* DIRECTIONS
Please rewrite these records with "computer-use agent" replaced by "desktop assistant" wherever it occurs, leaving everything else unchanged.

* MATERIAL FOR THIS TASK
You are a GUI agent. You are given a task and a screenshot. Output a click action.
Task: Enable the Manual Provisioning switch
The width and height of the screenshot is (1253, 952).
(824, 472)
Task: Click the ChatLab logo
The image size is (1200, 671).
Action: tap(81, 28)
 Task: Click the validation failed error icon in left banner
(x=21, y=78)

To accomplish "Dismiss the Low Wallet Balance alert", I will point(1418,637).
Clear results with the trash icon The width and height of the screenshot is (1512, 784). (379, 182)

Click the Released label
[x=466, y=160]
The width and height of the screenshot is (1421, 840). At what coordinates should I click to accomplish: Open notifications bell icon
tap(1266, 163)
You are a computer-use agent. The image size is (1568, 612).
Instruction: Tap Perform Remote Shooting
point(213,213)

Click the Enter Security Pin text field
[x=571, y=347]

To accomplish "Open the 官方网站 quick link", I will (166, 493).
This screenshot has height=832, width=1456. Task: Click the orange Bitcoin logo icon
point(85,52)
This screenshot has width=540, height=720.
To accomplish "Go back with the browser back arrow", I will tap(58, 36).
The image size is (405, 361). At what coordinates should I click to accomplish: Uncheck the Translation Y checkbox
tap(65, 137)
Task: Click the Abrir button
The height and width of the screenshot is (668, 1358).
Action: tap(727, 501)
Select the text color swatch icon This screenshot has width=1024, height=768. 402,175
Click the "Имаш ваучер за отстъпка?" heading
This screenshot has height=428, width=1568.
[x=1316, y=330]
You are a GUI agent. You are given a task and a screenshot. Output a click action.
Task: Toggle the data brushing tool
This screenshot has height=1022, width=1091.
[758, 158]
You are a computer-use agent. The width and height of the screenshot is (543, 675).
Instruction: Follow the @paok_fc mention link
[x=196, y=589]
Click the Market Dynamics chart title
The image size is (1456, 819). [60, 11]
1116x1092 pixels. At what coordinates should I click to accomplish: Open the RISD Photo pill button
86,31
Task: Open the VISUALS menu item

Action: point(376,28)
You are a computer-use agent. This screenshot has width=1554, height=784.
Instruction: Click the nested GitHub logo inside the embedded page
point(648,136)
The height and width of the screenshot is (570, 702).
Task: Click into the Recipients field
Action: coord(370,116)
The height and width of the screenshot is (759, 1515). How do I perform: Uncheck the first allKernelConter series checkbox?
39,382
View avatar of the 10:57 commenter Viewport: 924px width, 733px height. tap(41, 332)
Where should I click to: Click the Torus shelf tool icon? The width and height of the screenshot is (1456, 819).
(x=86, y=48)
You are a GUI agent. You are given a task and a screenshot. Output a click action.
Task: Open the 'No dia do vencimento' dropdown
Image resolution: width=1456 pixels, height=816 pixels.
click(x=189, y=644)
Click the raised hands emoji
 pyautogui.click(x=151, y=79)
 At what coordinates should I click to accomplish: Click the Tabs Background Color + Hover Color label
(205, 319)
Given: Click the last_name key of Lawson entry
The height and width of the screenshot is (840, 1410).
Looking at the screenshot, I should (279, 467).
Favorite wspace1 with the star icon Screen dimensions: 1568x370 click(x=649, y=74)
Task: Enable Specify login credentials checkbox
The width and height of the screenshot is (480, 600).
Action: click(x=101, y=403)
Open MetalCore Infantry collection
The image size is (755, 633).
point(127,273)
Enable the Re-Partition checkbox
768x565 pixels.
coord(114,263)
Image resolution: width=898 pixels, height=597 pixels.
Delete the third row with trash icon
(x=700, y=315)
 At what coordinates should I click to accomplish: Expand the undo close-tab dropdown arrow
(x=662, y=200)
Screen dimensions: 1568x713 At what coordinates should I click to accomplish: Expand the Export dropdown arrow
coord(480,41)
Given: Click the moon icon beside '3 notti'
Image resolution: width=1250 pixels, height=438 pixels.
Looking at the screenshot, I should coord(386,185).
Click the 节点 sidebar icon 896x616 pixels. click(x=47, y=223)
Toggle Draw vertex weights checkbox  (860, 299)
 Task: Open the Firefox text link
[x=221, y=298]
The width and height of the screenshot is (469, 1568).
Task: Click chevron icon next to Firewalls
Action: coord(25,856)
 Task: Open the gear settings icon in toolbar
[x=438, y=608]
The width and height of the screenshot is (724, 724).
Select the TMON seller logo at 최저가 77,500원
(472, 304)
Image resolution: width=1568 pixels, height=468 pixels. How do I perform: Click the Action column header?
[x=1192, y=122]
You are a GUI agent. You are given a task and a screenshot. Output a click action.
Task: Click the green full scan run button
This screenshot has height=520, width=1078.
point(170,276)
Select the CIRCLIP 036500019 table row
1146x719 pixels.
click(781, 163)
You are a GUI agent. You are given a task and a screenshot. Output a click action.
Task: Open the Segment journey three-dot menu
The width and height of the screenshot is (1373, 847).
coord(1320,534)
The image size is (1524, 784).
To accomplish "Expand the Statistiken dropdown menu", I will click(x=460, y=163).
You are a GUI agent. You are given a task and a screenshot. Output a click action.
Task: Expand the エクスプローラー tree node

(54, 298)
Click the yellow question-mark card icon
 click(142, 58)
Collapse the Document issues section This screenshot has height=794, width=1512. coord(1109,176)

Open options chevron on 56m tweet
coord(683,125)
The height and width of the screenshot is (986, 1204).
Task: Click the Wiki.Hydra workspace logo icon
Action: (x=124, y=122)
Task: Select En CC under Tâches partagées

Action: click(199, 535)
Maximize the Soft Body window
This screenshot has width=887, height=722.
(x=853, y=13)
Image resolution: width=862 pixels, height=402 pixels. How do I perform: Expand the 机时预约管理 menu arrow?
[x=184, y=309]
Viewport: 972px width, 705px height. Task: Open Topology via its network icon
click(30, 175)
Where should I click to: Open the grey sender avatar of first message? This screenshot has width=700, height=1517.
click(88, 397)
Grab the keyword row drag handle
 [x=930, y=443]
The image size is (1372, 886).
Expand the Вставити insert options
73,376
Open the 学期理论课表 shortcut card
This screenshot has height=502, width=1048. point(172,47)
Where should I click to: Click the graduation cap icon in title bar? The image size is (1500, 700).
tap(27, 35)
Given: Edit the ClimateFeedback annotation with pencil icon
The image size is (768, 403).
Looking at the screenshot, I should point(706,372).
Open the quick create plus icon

* RESULT FOR THIS TASK
You are a GUI agent. You are given a task and a screenshot. Output a click action.
Task: Enable the Manual Provisioning switch
The width and height of the screenshot is (1253, 952).
(824, 472)
Task: Click the ChatLab logo
The image size is (1200, 671).
Action: tap(81, 28)
 Task: Click the validation failed error icon in left banner
(x=21, y=78)

To accomplish "Dismiss the Low Wallet Balance alert", I will point(1418,637).
Clear results with the trash icon The width and height of the screenshot is (1512, 784). (379, 182)

Click the Released label
[x=466, y=160]
The width and height of the screenshot is (1421, 840). At what coordinates should I click to accomplish: Open notifications bell icon
tap(1266, 163)
You are a desktop assistant. The image size is (1568, 612).
Instruction: Tap Perform Remote Shooting
point(213,213)

Click the Enter Security Pin text field
[x=571, y=347]

To accomplish "Open the 官方网站 quick link", I will (166, 493).
This screenshot has height=832, width=1456. Task: Click the orange Bitcoin logo icon
point(85,52)
This screenshot has width=540, height=720.
To accomplish "Go back with the browser back arrow", I will tap(58, 36).
The image size is (405, 361). At what coordinates should I click to accomplish: Uncheck the Translation Y checkbox
tap(65, 137)
Task: Click the Abrir button
The height and width of the screenshot is (668, 1358).
Action: tap(727, 501)
Select the text color swatch icon This screenshot has width=1024, height=768. 402,175
Click the "Имаш ваучер за отстъпка?" heading
This screenshot has height=428, width=1568.
[x=1316, y=330]
You are a GUI agent. You are given a task and a screenshot. Output a click action.
Task: Toggle the data brushing tool
This screenshot has height=1022, width=1091.
[758, 158]
You are a desktop assistant. The width and height of the screenshot is (543, 675).
Instruction: Follow the @paok_fc mention link
[x=196, y=589]
Click the Market Dynamics chart title
The image size is (1456, 819). [60, 11]
1116x1092 pixels. At what coordinates should I click to accomplish: Open the RISD Photo pill button
86,31
Task: Open the VISUALS menu item

Action: point(376,28)
You are a desktop assistant. This screenshot has width=1554, height=784.
Instruction: Click the nested GitHub logo inside the embedded page
point(648,136)
The height and width of the screenshot is (570, 702).
Task: Click into the Recipients field
Action: coord(370,116)
The height and width of the screenshot is (759, 1515). How do I perform: Uncheck the first allKernelConter series checkbox?
39,382
View avatar of the 10:57 commenter Viewport: 924px width, 733px height. tap(41, 332)
Where should I click to: Click the Torus shelf tool icon? The width and height of the screenshot is (1456, 819).
(x=86, y=48)
You are a GUI agent. You are given a task and a screenshot. Output a click action.
Task: Open the 'No dia do vencimento' dropdown
Image resolution: width=1456 pixels, height=816 pixels.
click(x=189, y=644)
Click the raised hands emoji
 pyautogui.click(x=151, y=79)
 At what coordinates should I click to accomplish: Click the Tabs Background Color + Hover Color label
(205, 319)
Given: Click the last_name key of Lawson entry
The height and width of the screenshot is (840, 1410).
Looking at the screenshot, I should (279, 467).
Favorite wspace1 with the star icon Screen dimensions: 1568x370 click(x=649, y=74)
Task: Enable Specify login credentials checkbox
The width and height of the screenshot is (480, 600).
Action: click(x=101, y=403)
Open MetalCore Infantry collection
The image size is (755, 633).
point(127,273)
Enable the Re-Partition checkbox
768x565 pixels.
coord(114,263)
Image resolution: width=898 pixels, height=597 pixels.
Delete the third row with trash icon
(x=700, y=315)
 At what coordinates should I click to accomplish: Expand the undo close-tab dropdown arrow
(x=662, y=200)
Screen dimensions: 1568x713 At what coordinates should I click to accomplish: Expand the Export dropdown arrow
coord(480,41)
Given: Click the moon icon beside '3 notti'
Image resolution: width=1250 pixels, height=438 pixels.
Looking at the screenshot, I should coord(386,185).
Click the 节点 sidebar icon 896x616 pixels. click(x=47, y=223)
Toggle Draw vertex weights checkbox  (860, 299)
 Task: Open the Firefox text link
[x=221, y=298]
The width and height of the screenshot is (469, 1568).
Task: Click chevron icon next to Firewalls
Action: coord(25,856)
 Task: Open the gear settings icon in toolbar
[x=438, y=608]
The width and height of the screenshot is (724, 724).
Select the TMON seller logo at 최저가 77,500원
(472, 304)
Image resolution: width=1568 pixels, height=468 pixels. How do I perform: Click the Action column header?
[x=1192, y=122]
You are a GUI agent. You are given a task and a screenshot. Output a click action.
Task: Click the green full scan run button
This screenshot has height=520, width=1078.
point(170,276)
Select the CIRCLIP 036500019 table row
1146x719 pixels.
click(781, 163)
You are a GUI agent. You are given a task and a screenshot. Output a click action.
Task: Open the Segment journey three-dot menu
The width and height of the screenshot is (1373, 847).
coord(1320,534)
The image size is (1524, 784).
To accomplish "Expand the Statistiken dropdown menu", I will click(x=460, y=163).
You are a GUI agent. You are given a task and a screenshot. Output a click action.
Task: Expand the エクスプローラー tree node

(54, 298)
Click the yellow question-mark card icon
 click(142, 58)
Collapse the Document issues section This screenshot has height=794, width=1512. coord(1109,176)

Open options chevron on 56m tweet
coord(683,125)
The height and width of the screenshot is (986, 1204).
Task: Click the Wiki.Hydra workspace logo icon
Action: (x=124, y=122)
Task: Select En CC under Tâches partagées

Action: click(199, 535)
Maximize the Soft Body window
This screenshot has width=887, height=722.
(x=853, y=13)
Image resolution: width=862 pixels, height=402 pixels. How do I perform: Expand the 机时预约管理 menu arrow?
[x=184, y=309]
Viewport: 972px width, 705px height. Task: Open Topology via its network icon
click(30, 175)
Where should I click to: Open the grey sender avatar of first message? This screenshot has width=700, height=1517.
click(88, 397)
Grab the keyword row drag handle
 [x=930, y=443]
The image size is (1372, 886).
Expand the Вставити insert options
73,376
Open the 学期理论课表 shortcut card
This screenshot has height=502, width=1048. point(172,47)
Where should I click to: Click the graduation cap icon in title bar? The image size is (1500, 700).
tap(27, 35)
Given: Edit the ClimateFeedback annotation with pencil icon
The image size is (768, 403).
Looking at the screenshot, I should point(706,372).
Open the quick create plus icon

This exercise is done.